Estados Unidos ha invertido más de US$ 1,000 millones en minerales críticos en toda América Latina desde enero de 2025, lo que indica un esfuerzo más decidido de Washington para asegurar el suministro de litio, cobre y tierras raras, vitales para la energía, la defensa y la tecnología avanzada.
Según un estudio del bufete de abogados White & Case, el aumento del gasto durante la segunda administración Trump refleja un cambio más amplio en la perspectiva de los gobiernos sobre la minería, donde los minerales críticos se consideran cada vez más asuntos de seguridad nacional y energética, en lugar de simplemente productos básicos vinculados a la transición energética.
Rebecca Campbell, directora global de minería y metales del bufete, y Fernando J. de la Hoz, socio de financiación de proyectos, afirman que los proyectos en Brasil y Argentina están atrayendo el interés directo de agencias estadounidenses e inversionistas a través de préstamos, participaciones accionarias y acuerdos estructurados de compraventa diseñados para canalizar la producción hacia cadenas de suministro alineadas con las de EE. UU.

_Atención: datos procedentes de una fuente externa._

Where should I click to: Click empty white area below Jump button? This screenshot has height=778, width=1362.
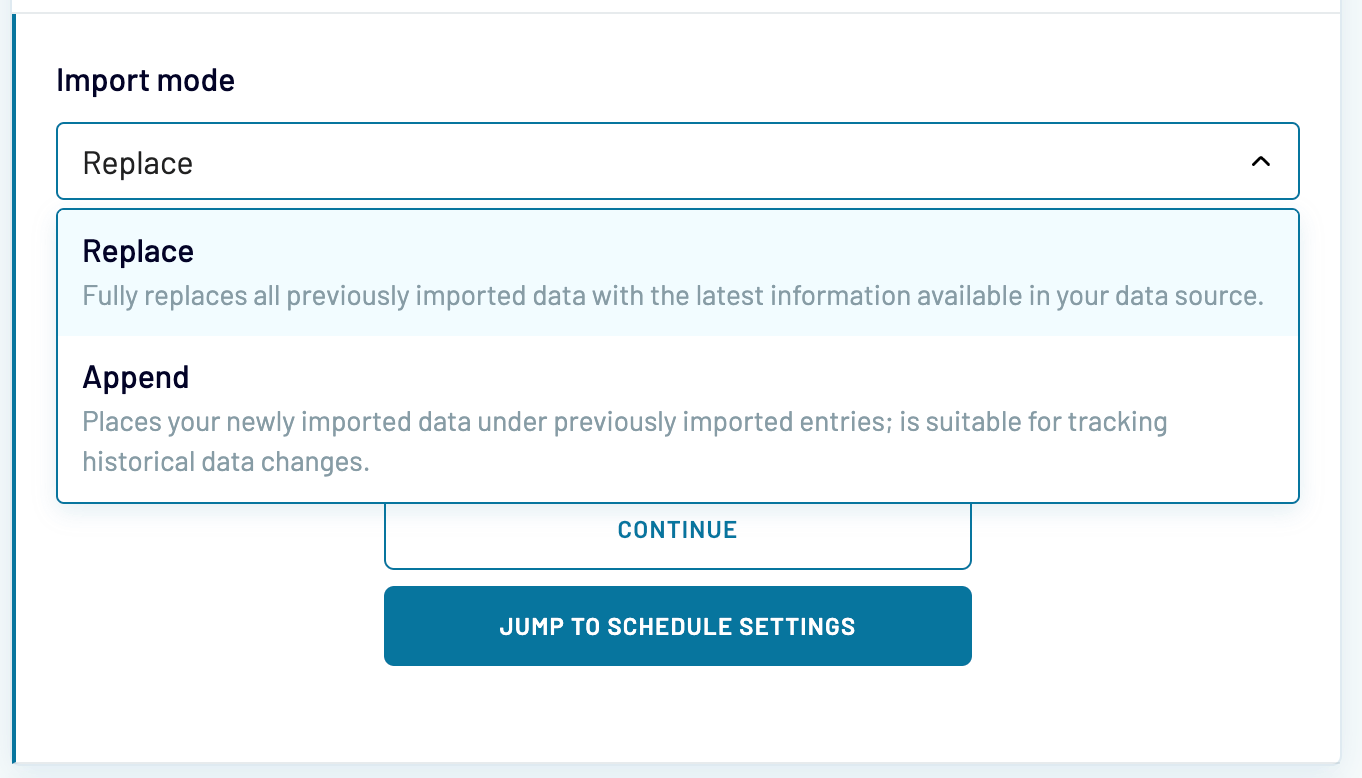coord(677,712)
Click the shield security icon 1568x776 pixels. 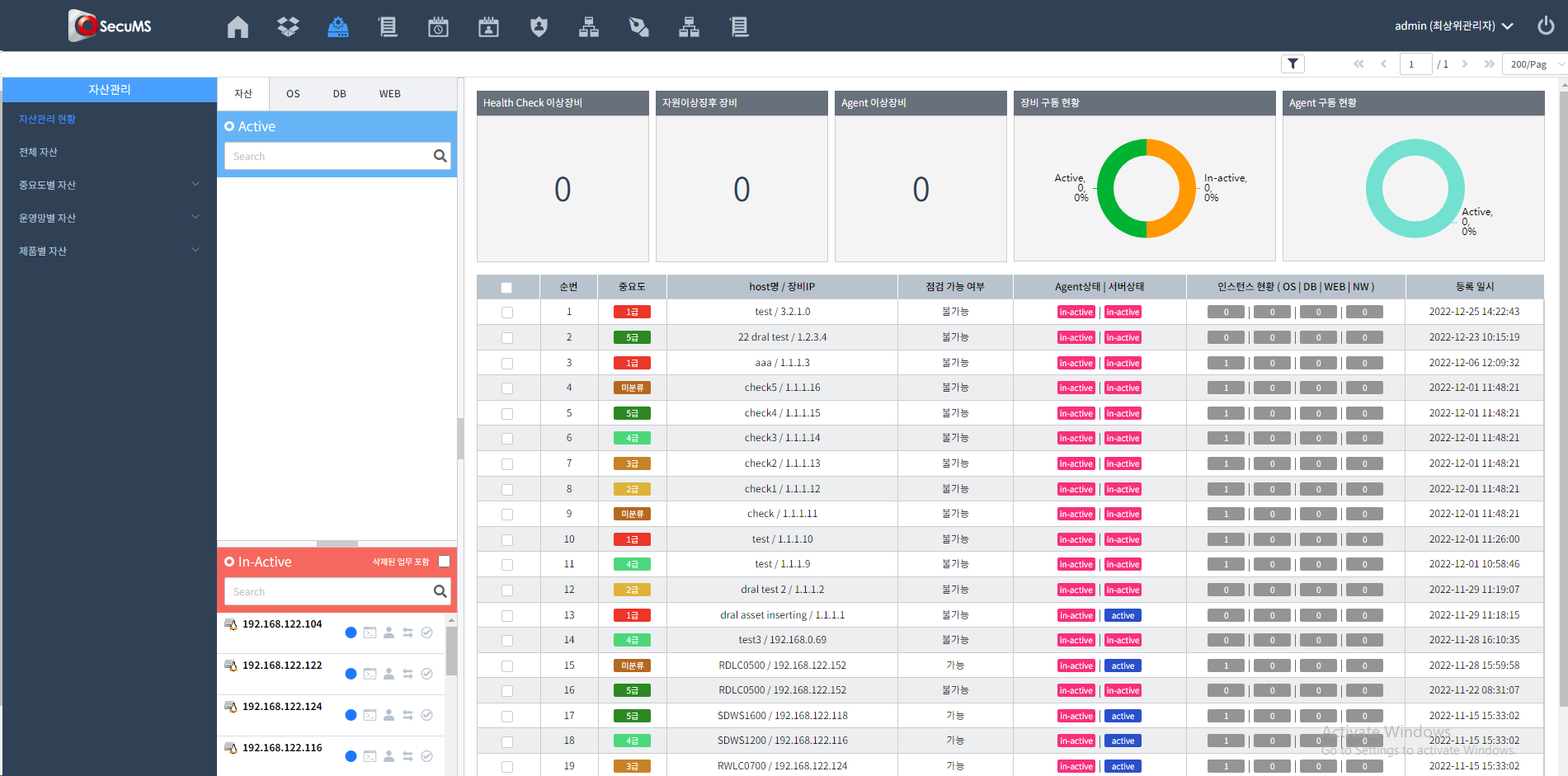(539, 27)
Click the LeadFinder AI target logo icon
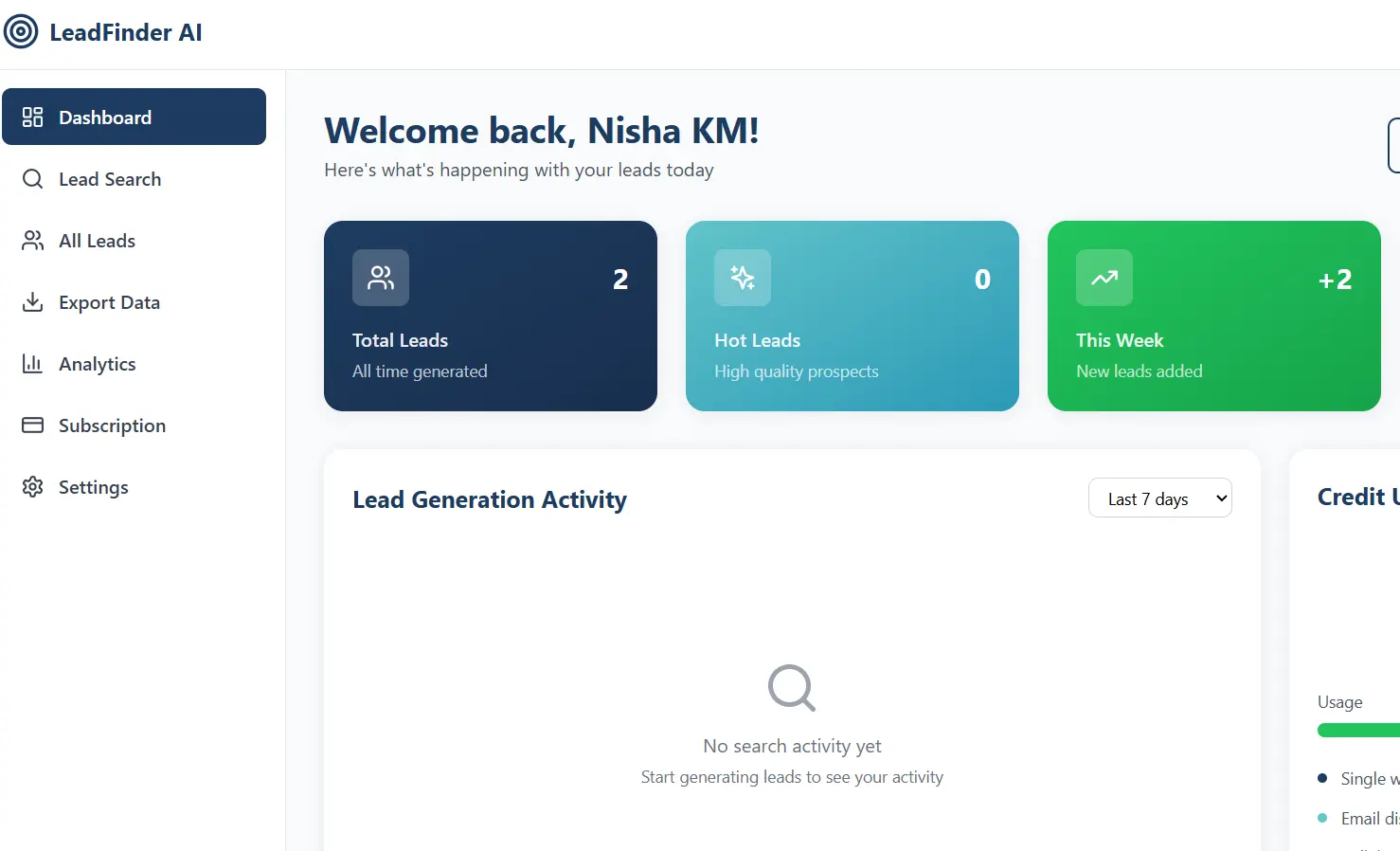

Entre los acuerdos clave se incluye el préstamo de US$100 millones otorgado por el Banco Interamericano de Desarrollo a un proyecto de litio de US$2.500 millones en Argentina, mientras que en Brasil se ha informado que la Corporación Financiera de Desarrollo (CFD) está considerando invertir US$465 millones para expandir las operaciones de Serra Verde en el estado de Goiás.
Estas inversiones reflejan una clara prioridad: alinear las cadenas de suministro latinoamericanas con los objetivos estratégicos de EE. UU., garantizando que los minerales fluyan hacia cadenas de suministro, principalmente aquellas que respaldan las necesidades de manufactura y defensa de EE. UU.
Junto con el litio y las tierras raras, el cobre sigue siendo fundamental en estos cálculos estratégicos, dado su papel indispensable en las redes eléctricas, los sistemas de defensa y la electrificación a gran escala.